Intervento del Presidente della Regione del Veneto
On. dott. Giancarlo Galan

Padova, Porte Contarine
11 settembre 2006

     


I l mio omaggio alle vittime dell'11 settembre 2001 vuole essere ancora più sentito, più partecipato di quanto non lo sia stato qualche anno fa, e questo perché sento forte il desiderio di pronunciare, se possibile, parole ancora più chiare e trasparenti, simili cioè alla trasparenza di questo monumento, l'unico nel suo genere in Europa e forse l'unico in tutto il resto del mondo.
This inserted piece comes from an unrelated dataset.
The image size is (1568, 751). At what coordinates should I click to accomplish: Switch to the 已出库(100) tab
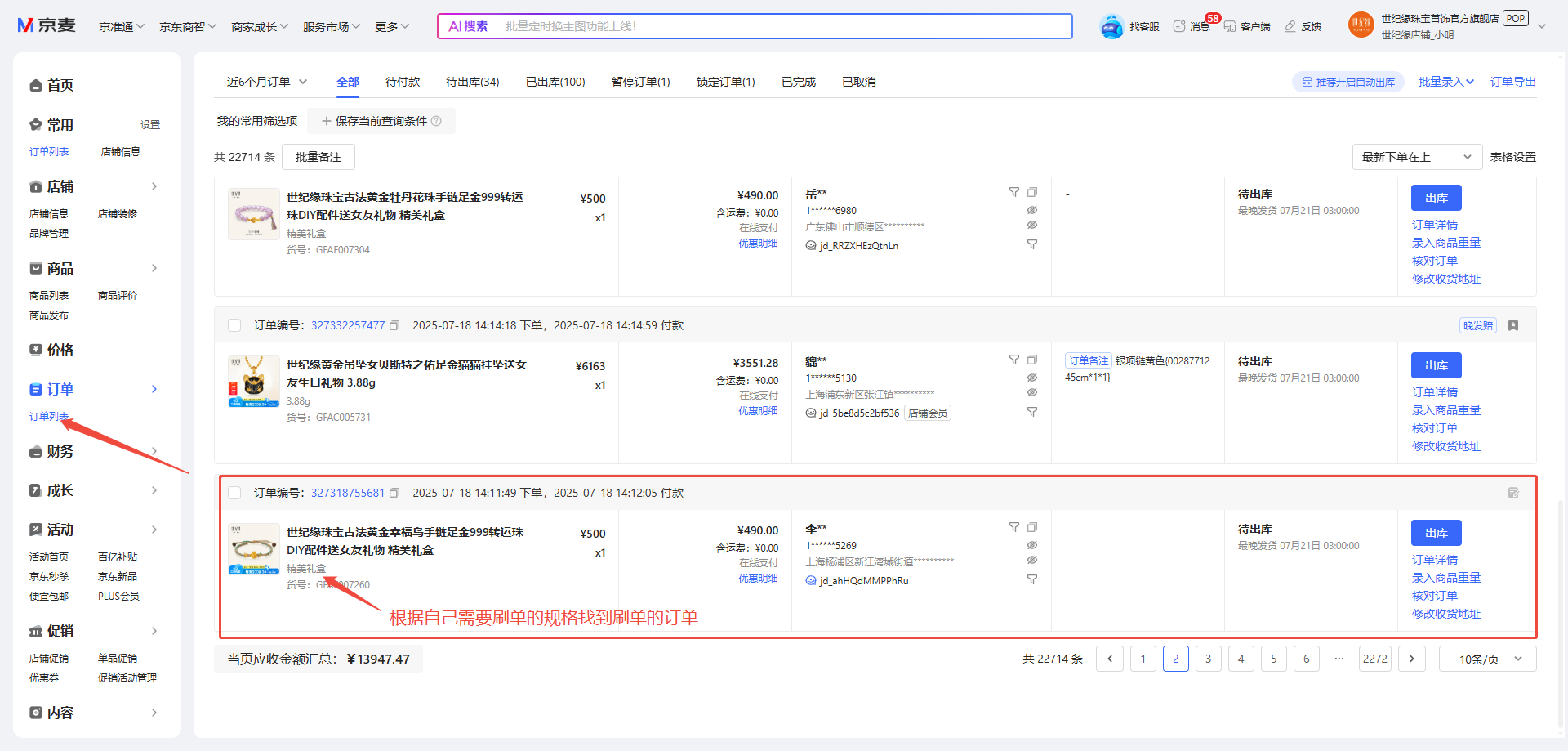click(555, 82)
Mi auguro quindi di interpretare i sentimenti di tutti i presenti, ma anche di quei moltissimi altri che come noi continuano, ancor più di prima, a non sentirsi divisi, separati e pertanto estranei al dolore e all'orrore che tutto il mondo civile sofferse in quel terribile giorno.

Noi non ci sentiamo divisi dall'amico e alleato popolo degli Stati Uniti d'America, noi non ci sentiamo lontani rispetto all'impegno e alla lotta contro il terrorismo, noi non ci sentiamo estranei rispetto a tutti coloro che in molte parti del mondo sono chiamati a difendere, anche con le armi, la pace e il diritto irrinunciabile alla democrazia, un diritto che difenderemo sempre e contro chiunque. Il mio pertanto non è un generico e insignificante omaggio alla pace. Il mio vuol essere un rinnovato appello alle coscienze di tutti coloro che non dimenticano e quindi che non ignorano né sottovalutano il persistere in diverse aeree nel mondo di tutte quelle mortali minacce che l'11 settembre 2001 riuscirono a sconvolgere le nostre coscienze di uomini liberi e pacifici.

Ed è per questo che proviamo di nuovo dolore e sgomento quando, anche nella ricorrenza di quel terribile anniversario, leggiamo e ascoltiamo parole ambigue, ambigue e tal volta ripugnanti, parole disarmate e parole che intendono disarmare ogni nostra volontà di difenderci da nemici che sentiamo tali, allo stesso modo con cui più di 60 anni fa i nostri padri sentirono come loro eterni nemici i nazisti e i fascisti.

E proviamo non solo dolore e sgomento, ma anche sentimenti di paura quando leggiamo e ascoltiamo le parole di chi vorrebbe abbandonare il campo di fronte ai nuovi nazisti, che assediano e colpiscono quei fragili e deboli barlumi di democrazia che pur sono stati accesi in Afghanistan e in Iraq. Se vogliamo per davvero onorare le vittime dell'11 settembre 2001, assieme a quelle che ci sono state e che continuano ad esserci in Asia e Medio Oriente, non dobbiamo arretrare né essere pericolosamente ambigui di fronte a chi in Libano dice che “la migliore morte è quella che si raggiunge uccidendo l'infedele”, oppure che in Iran proclama che “Allah conquisterà tutte le cime delle montagne più alte del mondo”. Ecco perché noi diciamo oggi come ieri: memoria, dolore e pace, ma nessuna pace con i terroristi.